▸ Document extract:
────────

- Born: May 12, 1896 St. Paul, Minnesota
- Died: April 9, 1991 (aged 94)
- Education: University of Minnesota (ME, MS, PhD);
- Scientific career
- Fields: Geology
- Workplaces: United States Geological Survey; University of Michigan;

= Thomas S. Lovering =

American geologist

Thomas "Tom" Seward Lovering (May 12, 1896, St. Paul, Minnesota – April 9, 1991, Santa Barbara, California) was an American geologist, known for his innovative field and laboratory research on relations between mineable ore deposits and hydrothermal alteration of wall rock.

==Biography==
Lovering was born on April 9th, 1896 in St. Paul, Minnesota.

During World War I, Lovering volunteered for the U.S. Navy and was trained as a naval aviator, but the war ended before he was assigned to combat duty. In 1919, he matriculated at the University of Minnesota School of Mines, where he graduated in 1922 with an E.M. (engineer of mines) degree. He then became a graduate student in geology at the University of Minnesota. There, he graduated in 1923 with an M.S. in geology and in 1924 with a Ph.D. in economic geology. At the University of Minnesota, he learned from his professors Frank F. Grout and John W. Gruner about the hydrothermal processes that form ores.

For the academic year 1924–1925, Lovering was an instructor in the University of Arizona's department of geology.

In 1925, he joined the U.S. Geological Survey (USGS) to do research, under the supervision of Bert Sylvenus Butler (1877–1960), on mining districts in Colorado's Front Range. In 1934, Lovering resigned from the USGS and became an associate professor in the University of Michigan's department of geology and mineralogy. From 1934 to 1942 he performed extensive laboratory investigations as a professor and during the summers he worked in Colorado for the USGS by investigating mining districts and participating in regional mapping projects in geology.

In 1942, Lovering took a leave of absence from the University of Michigan to rejoin the USGS full-time for war service during World War II. He worked in the USGS's Strategic Minerals Program and produced several reports on ore bodies in Colorado. In 1943, Prentice-Hall published his book Minerals in World Affairs, which explains the importance of various essential minerals in terms of utilization, technology, geology, and international distribution.

After World War II ended, he resumed his professorship at the University of Michigan for the academic year, but resigned in 1947 to accept a permanent position in the USGS's Mineral Deposits Branch. He continued this employment until 1966 when he retired at age 70.

In retirement, he lived in Lakewood, Colorado (near USGS regional headquarters) for about 10 years. During his retirement years, he held an appointment as research professor at the University of Arizona and lectured at the University of Texas at Austin and the University of Utah at Salt Lake City. In 1976 he moved from Lakewood, Colorado to Santa Barbara, California, where he became a research associate at the University of California, Santa Barbara.

Throughout his career, Lovering researched geochemistry of wall-rock alterations caused by magmatic hydrothermal effects, as typified in Colorado's Boulder County tungsten and gold district and in Utah's East Tintic mining district. Some of his geological and hydrothermal alteration maps were widely used in Utah by private mining and exploration groups, leading to the discovery of ore deposits and the development of two major new mines.

────────

▸ Information provided:
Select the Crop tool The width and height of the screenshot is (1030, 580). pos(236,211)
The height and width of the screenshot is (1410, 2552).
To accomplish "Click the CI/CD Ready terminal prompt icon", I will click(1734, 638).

────────

▸ Short exercise 1:
From the biography of Thomas S. Lovering above, return the passage that begins at the words "For the academic year 1924–1925, Lovering" and stops after the words "projects in geology.".
▸ Short exercise 2:
Translate this sentence from the Lovering biography above into Spanish: "For the academic year 1924–1925, Lovering was an instructor in the University of Arizona's department of geology."
▸ Short exercise 3:
Using the Lovering biography above, decide whether each statement agrees with it. Answer yes or no and quote the deciding words.
(a) Lovering left the USGS in 1934 to become an associate professor at the University of Michigan.
(b) Lovering saw combat duty as a naval aviator in World War I.
(c) Prentice-Hall published Minerals in World Affairs in 1943.

▸ Result 1:
For the academic year 1924–1925, Lovering was an instructor in the University of Arizona's department of geology.

In 1925, he joined the U.S. Geological Survey (USGS) to do research, under the supervision of Bert Sylvenus Butler (1877–1960), on mining districts in Colorado's Front Range. In 1934, Lovering resigned from the USGS and became an associate professor in the University of Michigan's department of geology and mineralogy. From 1934 to 1942 he performed extensive laboratory investigations as a professor and during the summers he worked in Colorado for the USGS by investigating mining districts and participating in regional mapping projects in geology.

▸ Result 2:
Durante el año académico 1924–1925, Lovering fue instructor en el departamento de geología de la Universidad de Arizona.

▸ Result 3:
(a) Yes: "In 1934, Lovering resigned from the USGS and became an associate professor in the University of Michigan's department of geology and mineralogy."
(b) No: "but the war ended before he was assigned to combat duty."
(c) Yes: "In 1943, Prentice-Hall published his book Minerals in World Affairs"